3.2Nrf2-ARE通路的活化与肿瘤耐药 在长期的化疗药物治疗过程中，肿瘤细胞往往通过多种途径获得耐药能力，使适应性的肿瘤细胞群体选择性增多。化疗药物刺激肿瘤细胞产生高水平的活性氧类，在持续的氧化应激条件下，肿瘤细胞激活氧化还原敏感的转录因子Nrf2，使Nrf2-ARE通路下游靶基因如Ⅱ相解毒酶、抗氧化酶系及药物转运体等蛋白表达上调，而这些蛋白大多在抗肿瘤药物的Ⅰ、Ⅱ、Ⅲ相代谢过程中发挥作用，能增强肿瘤细胞对抗氧化应激和化疗药物的能力，导致耐药性逐渐增强。顺铂及烷化剂等抗癌药物通过激活肿瘤细胞Nrf2-ARE通路，使受其调控的抗氧化酶、Ⅱ相解毒酶及药物流出泵蛋白的表达增加，从多个步骤促进化疗药物体内代谢，增强肿瘤细胞的MDR。可见，Nrf2是一种可被肿瘤细胞在解毒、抗氧化及化疗药物泵出等多个环节利用的保护性转录因子。研究发现利用药物控制Nrf2的表达水平和活性可抑制胰腺癌细胞的生长，并能增加其对化疗的敏感性[31]。化疗药物5-氟尿嘧啶通过激活Nrf2-ARE通路，可显著增加人结肠癌HT-29细胞的耐药性[32]；研究发现，Nrf2抑制剂鸦胆子苦醇可加速Nrf2的泛素化过程，降低细胞内Nrf2水平，增强顺铂对肺癌A549细胞毒性，进而使顺铂对癌细胞的杀伤程度进一步加强[33]。与单用顺铂的异种移植A549细胞的裸鼠组相比，鸦胆子苦醇和顺铂共处理组在诱导细胞凋亡和抑制肿瘤生长方面有显著效果；Nrf2低表达的A549-K异种移植裸鼠对鸦胆子苦醇处理无反应，表明鸦胆子苦醇介导的对顺铂的致敏作用依赖于Nrf2的表达[34]。
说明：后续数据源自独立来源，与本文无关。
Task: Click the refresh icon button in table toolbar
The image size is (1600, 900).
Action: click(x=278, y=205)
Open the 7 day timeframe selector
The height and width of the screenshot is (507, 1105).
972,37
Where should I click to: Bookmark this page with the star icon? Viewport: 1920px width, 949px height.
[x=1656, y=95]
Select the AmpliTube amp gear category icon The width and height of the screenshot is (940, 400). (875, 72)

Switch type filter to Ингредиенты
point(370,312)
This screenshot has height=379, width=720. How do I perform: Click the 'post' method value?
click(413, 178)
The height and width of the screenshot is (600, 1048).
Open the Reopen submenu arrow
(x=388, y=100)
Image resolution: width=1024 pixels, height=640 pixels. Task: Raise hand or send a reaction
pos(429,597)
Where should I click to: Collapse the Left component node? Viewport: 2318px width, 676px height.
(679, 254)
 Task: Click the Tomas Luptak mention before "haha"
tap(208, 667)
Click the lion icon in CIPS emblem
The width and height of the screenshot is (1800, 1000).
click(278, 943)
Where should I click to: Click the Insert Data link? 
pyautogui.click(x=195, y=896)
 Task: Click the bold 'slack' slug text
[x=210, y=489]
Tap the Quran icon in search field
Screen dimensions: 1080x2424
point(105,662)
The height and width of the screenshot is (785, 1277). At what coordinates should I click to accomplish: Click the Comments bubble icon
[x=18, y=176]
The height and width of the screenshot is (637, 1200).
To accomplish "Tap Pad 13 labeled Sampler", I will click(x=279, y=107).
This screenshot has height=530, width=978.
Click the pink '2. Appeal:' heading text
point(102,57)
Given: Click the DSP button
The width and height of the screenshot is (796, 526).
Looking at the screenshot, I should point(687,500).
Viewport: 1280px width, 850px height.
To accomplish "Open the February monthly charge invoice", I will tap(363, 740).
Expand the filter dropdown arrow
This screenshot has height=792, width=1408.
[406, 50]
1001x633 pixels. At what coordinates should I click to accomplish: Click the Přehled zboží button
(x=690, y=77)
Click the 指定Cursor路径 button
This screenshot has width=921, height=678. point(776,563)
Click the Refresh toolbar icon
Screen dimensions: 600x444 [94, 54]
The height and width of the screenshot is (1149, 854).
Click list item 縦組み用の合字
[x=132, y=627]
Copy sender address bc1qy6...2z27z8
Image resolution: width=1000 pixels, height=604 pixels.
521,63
药物能通过抑制Keap1或Nrf2的功能有效干预Keap1-Nrf2-ARE通路，克服肿瘤细胞化疗耐药，因此在未来临床治疗肿瘤时Keap1-Nrf2-ARE通路是潜在的抗癌药物作用的靶点，是提高化疗效果的新途径。

3.3Nrf2-ARE通路与自噬串话参与肿瘤耐药 研究发现，自噬和Nrf2-ARE通路存在交互作用，通过发挥增强防御、加速药物代谢等作用促进肿瘤的演进，参与放化疗的耐受过程。多功能蛋白p62是参与细胞自噬体构成的调节因子之一，可将绑定的泛素化蛋白聚合体运送至自噬体进行酶解。p62可直接与Keap1相互作用，使Keap1与泛素化合物-自噬体连接降解，转录因子Nrf2入细胞核后，激活ARE调控的下游一系列细胞保护性基因的表达。在丙型肝炎病毒阳性患者的肝癌细胞内，持续磷酸化的p62与Keap1亲和力增强，介导Keap1降解后，激活Nrf2-ARE通路参与肝癌细胞的发生、发展；若敲除肝癌细胞细胞系中的p62可显著抑制肿瘤生长[35]。此外，Nrf2还诱导p62表达，导致Nrf2通过p62-Nrf2-Keap1通路的正反馈环持续激活。与卵巢癌A2780细胞相比，A2780cp耐药细胞过表达Nrf2及其靶基因醌氧化还原酶1和血红素氧化酶1，抑制A2780cp细胞Nrf2通路可降低p62mRNA和蛋白的表达，增加A2780cp细胞对顺铂治疗的敏感性，Nrf2激活的自噬可能是引起卵巢癌耐药细胞株A2780cp顺铂抗性的原因[36]。但也存在不同的结论，用哺乳动物雷帕霉素和天然植物产物烯丙基巯基半胱氨酸干预结直肠癌HCT-116细胞和结直肠癌鼠模型时，发现激活的Nrf2-ARE通路上调其下游抗氧化基因醌氧化还原酶1的转录表达，同时p62表达下调，提示p62在Nrf2与自噬之间存在负调控作用[37]。抗癌药物可在不同程度上诱导多种类型癌细胞发生自噬和(或)激活Nrf2通路，进而对细胞存活产生不同的影响，关系极为复杂，这可能与癌细胞的遗传背景、决定细胞命运的相关通路间的交互作用有关。基于自噬途径和Nrf2-ARE通路探讨肿瘤细胞化疗耐药机制，解析肿瘤细胞耐药原因，对研发新型抗癌靶标药物有重要的现实意义。

4 小 结

肿瘤的演进过程与肿瘤细胞基因突变、表观遗传学改变及多条通路交互作用积累有关，是一个渐进式过程。在临床治疗过程中，肿瘤细胞MDR也同样涉及以上各个环节，宿主因素、癌细胞的特定遗传背景改变、调控细胞增殖分化及应对应激因素等相关信号通路的交互反应都决定着癌细胞命运转归，其中Nrf2-ARE通路是参与肿瘤MDR各个环节的关键通路，并与自噬相关蛋白p62有复杂的交互作用。目前肿瘤细胞MDR机制已初步明确，但仍未得到有效的解决途径，故进一步针对Nrf2-ARE通路导致肿瘤化疗抵抗与耐药的研究仍非常必要。